According to the survey, most everyone has seen labor costs rise in a blend of turnover expenses and higher wages to get and retain workers. Still, half of respondents said they had turnover rates of 50 percent or more across employee and manager roles. 

Nearly half—45 percent of responding restaurants—saw labor costs rise between 3 and 9 percent in the past 12 months. One quarter saw labor costs increase between 9 and 15 percent. And 12 percent saw labor costs rise by more than 15 percent in the last 12 months—ouch. 
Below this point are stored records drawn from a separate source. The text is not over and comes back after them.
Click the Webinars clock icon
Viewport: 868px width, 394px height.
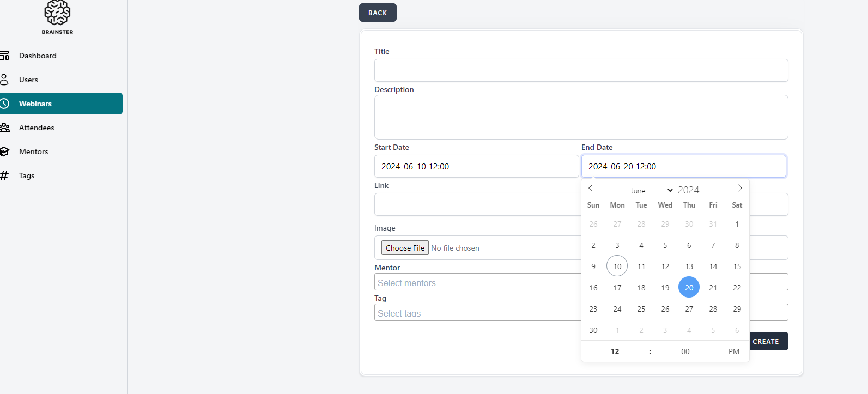[x=4, y=104]
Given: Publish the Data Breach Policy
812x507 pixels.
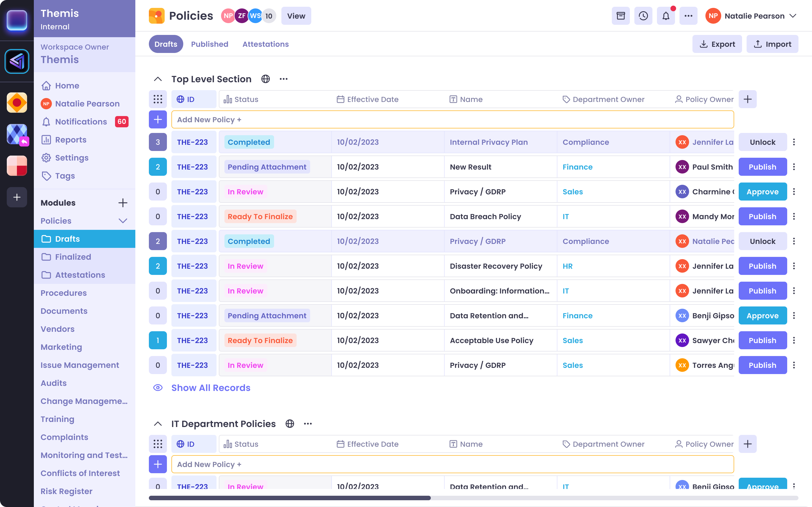Looking at the screenshot, I should click(762, 216).
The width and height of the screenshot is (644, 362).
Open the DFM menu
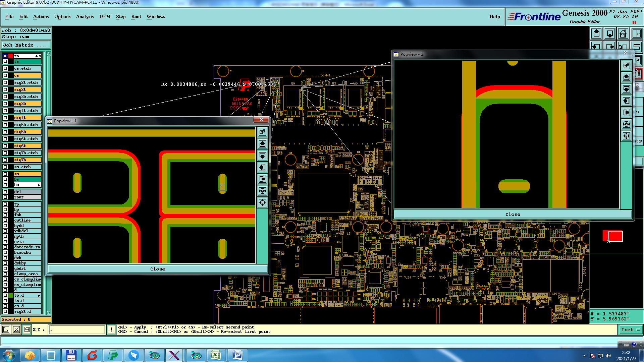[x=105, y=16]
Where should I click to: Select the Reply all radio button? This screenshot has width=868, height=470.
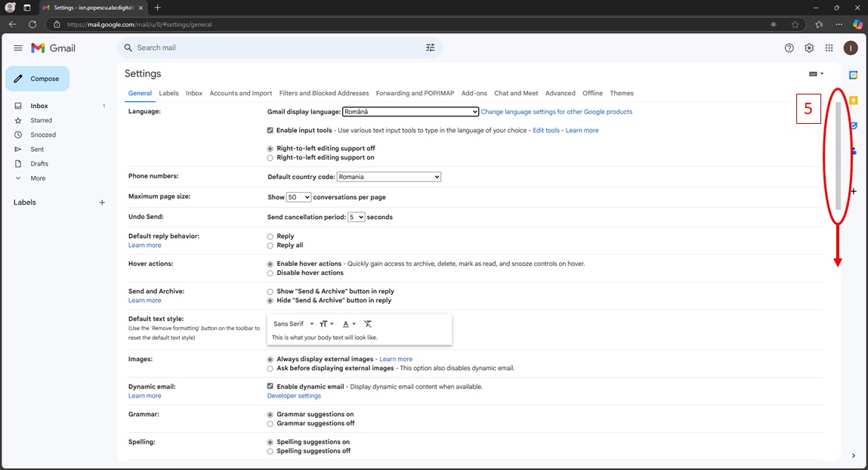click(x=270, y=246)
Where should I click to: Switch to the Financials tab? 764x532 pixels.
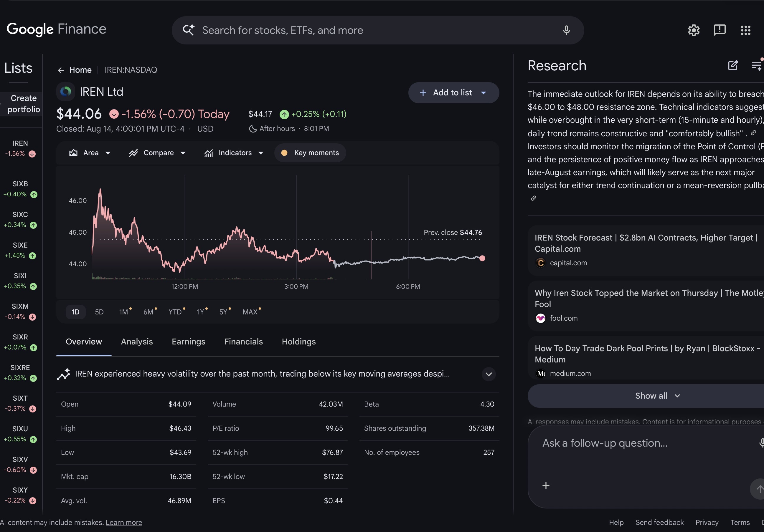(243, 341)
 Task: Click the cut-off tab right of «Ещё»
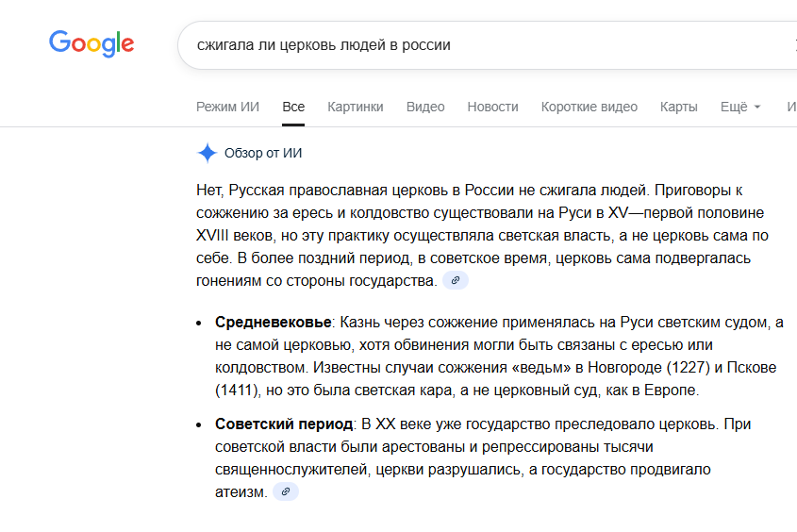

The way operators are responding is all over the place, but the majority (64 percent) reduced employee hours. Less than half (43 percent) eliminated positions outright. Some 27 percent eliminated ancillary positions and 26 percent deployed new labor-saving technology. A sliver (6 percent) said they started a commissary to push labor costs upstream from their restaurants. And 9 percent of operators cited labor pressure as a reason they closed an entire location. 

Nearly everyone raised wages; 88 percent of respondents said they raised wages for non-minimum wage employees. And 56 percent of respondents said non-minimum employees a raise of 5 to 15 percent. 

To cover the costs of higher wages and other employment costs, 71 percent of operators who responded raised menu prices. Almost half, or 45 percent, reworked food and beverage offerings, tweaking portions sizes or 86ing underperforming or overly complex dishes. Wingstop for instance, recently stopped selling potato salad, coleslaw and baked beans, pushing loaded fries instead. The fries sell better, and without the additional items the company cut nearly five hours of prep time from each day at each restaurant. 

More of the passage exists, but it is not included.